**What you should do:** Up through the line that contains "The height and width of the screenshot is (795, 1500).", retype the entries exactly, beginning at the very first line.

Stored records
'''
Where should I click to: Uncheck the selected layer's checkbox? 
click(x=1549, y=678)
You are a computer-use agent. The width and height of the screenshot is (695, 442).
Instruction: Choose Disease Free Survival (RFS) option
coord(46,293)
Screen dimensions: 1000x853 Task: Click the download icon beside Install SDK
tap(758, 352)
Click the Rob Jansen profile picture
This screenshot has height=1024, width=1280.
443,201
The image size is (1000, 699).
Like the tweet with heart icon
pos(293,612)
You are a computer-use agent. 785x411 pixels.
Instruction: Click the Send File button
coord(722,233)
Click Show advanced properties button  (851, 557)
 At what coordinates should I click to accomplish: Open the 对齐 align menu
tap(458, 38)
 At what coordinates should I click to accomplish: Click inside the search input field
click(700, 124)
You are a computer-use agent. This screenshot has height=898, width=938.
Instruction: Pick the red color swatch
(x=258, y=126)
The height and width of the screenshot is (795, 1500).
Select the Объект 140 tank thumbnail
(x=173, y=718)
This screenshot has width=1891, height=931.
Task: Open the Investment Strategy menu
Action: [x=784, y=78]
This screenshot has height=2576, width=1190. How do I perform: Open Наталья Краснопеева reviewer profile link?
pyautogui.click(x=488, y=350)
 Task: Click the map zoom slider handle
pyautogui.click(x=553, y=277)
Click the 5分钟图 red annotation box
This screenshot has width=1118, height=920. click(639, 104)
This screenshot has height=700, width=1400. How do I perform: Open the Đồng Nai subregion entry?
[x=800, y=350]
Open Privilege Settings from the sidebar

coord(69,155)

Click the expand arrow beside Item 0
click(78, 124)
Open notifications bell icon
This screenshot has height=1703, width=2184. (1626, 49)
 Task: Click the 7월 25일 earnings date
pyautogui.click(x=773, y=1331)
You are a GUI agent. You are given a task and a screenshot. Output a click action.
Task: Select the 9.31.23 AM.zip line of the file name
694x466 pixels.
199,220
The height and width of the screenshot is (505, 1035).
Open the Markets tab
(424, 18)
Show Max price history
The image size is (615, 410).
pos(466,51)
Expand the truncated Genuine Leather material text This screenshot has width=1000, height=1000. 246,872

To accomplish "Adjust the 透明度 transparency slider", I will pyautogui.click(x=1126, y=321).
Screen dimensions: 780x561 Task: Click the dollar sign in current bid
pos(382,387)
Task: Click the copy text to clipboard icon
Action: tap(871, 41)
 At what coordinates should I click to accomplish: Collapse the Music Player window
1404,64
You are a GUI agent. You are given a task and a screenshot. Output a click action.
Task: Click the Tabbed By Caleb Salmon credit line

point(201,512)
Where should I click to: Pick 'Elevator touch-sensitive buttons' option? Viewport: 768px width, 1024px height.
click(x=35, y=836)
'''
**Response:**
Where should I click to: Uncheck the selected layer's checkbox? 
click(x=1549, y=678)
You are a computer-use agent. The width and height of the screenshot is (695, 442).
Instruction: Choose Disease Free Survival (RFS) option
coord(46,293)
Screen dimensions: 1000x853 Task: Click the download icon beside Install SDK
tap(758, 352)
Click the Rob Jansen profile picture
This screenshot has height=1024, width=1280.
443,201
The image size is (1000, 699).
Like the tweet with heart icon
pos(293,612)
You are a computer-use agent. 785x411 pixels.
Instruction: Click the Send File button
coord(722,233)
Click Show advanced properties button  (851, 557)
 At what coordinates should I click to accomplish: Open the 对齐 align menu
tap(458, 38)
 At what coordinates should I click to accomplish: Click inside the search input field
click(700, 124)
You are a computer-use agent. This screenshot has height=898, width=938.
Instruction: Pick the red color swatch
(x=258, y=126)
The height and width of the screenshot is (795, 1500).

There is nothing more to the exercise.